TASKS TO COMPLETE ::
(a) Answer from the article on U.S. trade with Mexico: (i) What tariff rate does it say Trump threatened on all imports from Mexico? (ii) What challenge does it say the U.S. won in December? (iii) By what percentage below production and transport cost is U.S. corn being exported to Mexico?
(b) Write a continuation of the article on U.S. corn exports to Mexico, beginning after its final sentence.
*** SUPPLIED TEXT ***
The U.S. Is Dumping More Than Tariffs on Mexico
January 27, 2025 | Source: Truth Dig | by Timothy A. Wise and Stewart A.L. James
President Donald Trump arrives in office threatening to slap 25% tariffs on all imports from Mexico. If he carries through, it will amount to more than just a blatant violation of the free trade agreement he renegotiated with Mexico and Canada in 2018, butl also complete a neoliberal hat trick of unfair trade policies by Washington. In December, the U.S. won its challenge to Mexico’s right to restrict the importation of genetically modified corn for its tortillas. Meanwhile, the U.S. has resumed exporting that corn at punishingly low prices.
That last item is arguably the most devastating for Mexico, where, as the campesino slogan says, sin maíz no hay país (“without corn there is no country”). Corn remains at the center of the country’s diet and rural life, with some two-thirds of farmers growing a rich array of corn varieties adapted over millennia to the country’s diverse cultures and landscapes. According to recent data, the U.S. is currently exporting corn to Mexico at prices 14% lower than what it costs to produce and transport it. That is an unfair trade practice known as “agricultural dumping,” and it severely undermines local farmers’ ability to earn a living from their corn.
*** End of SUPPLIED TEXT ***
*** DATA SEGMENT ***
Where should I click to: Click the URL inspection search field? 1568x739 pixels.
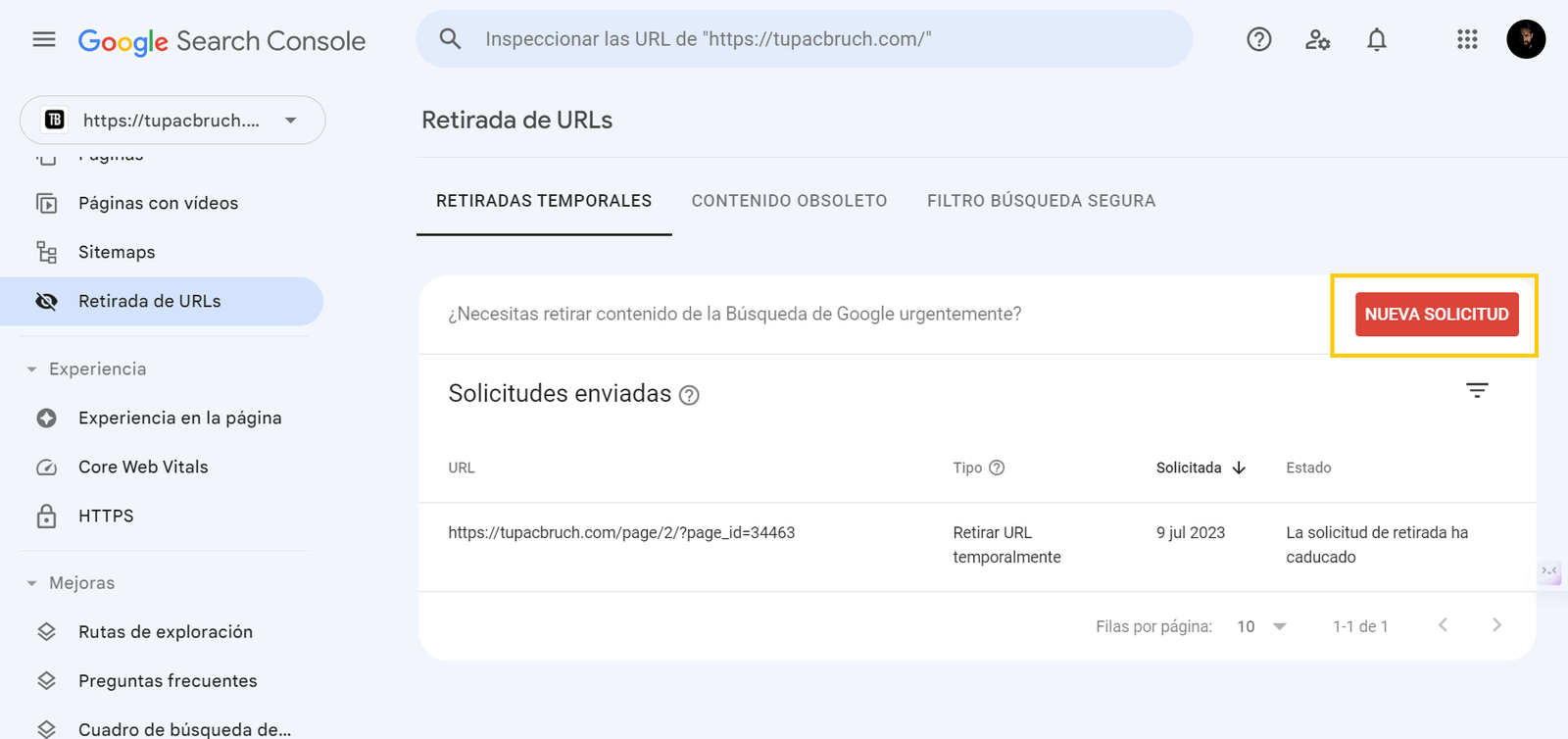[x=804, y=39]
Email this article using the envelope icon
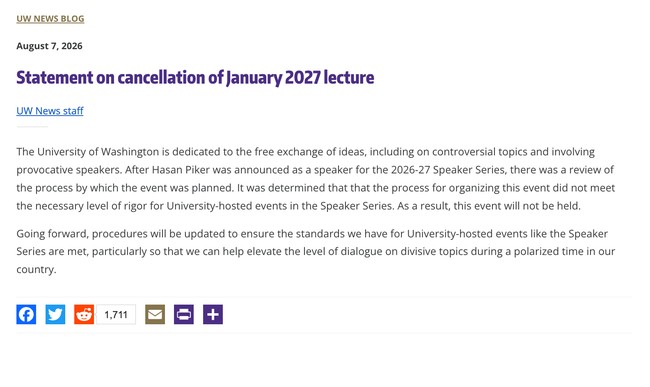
*** End of DATA SEGMENT ***
ANSWERS BELOW ::
(a)
(i) 25%
(ii) Its challenge to Mexico's right to restrict the importation of genetically modified corn for its tortillas.
(iii) 14%

(b)
Unlike Trump’s threatened tariffs, dumping corn on Mexico is entirely legal under the U.S.-Mexico-Canada trade agreement. The new wave of dumping resumes a devastating trend that began with the 1994 enactment of the USMCA’s predecessor, the North American Free Trade Agreement. The treaty outlawed tariff protections for Mexican farmers, prompting a flood of corn and other agricultural exports from the U.S. In most years, those crops were dumped on Mexico at very low prices. The pandemic-era uptick in commodity prices raised hopes in rural Mexican communities battered by “free trade” and hollowed out by migration. Former Mexican President Andrés Manuel López Obrador counted on higher prices to jump-start a rural economy that had languished amid unfair competition and government neglect.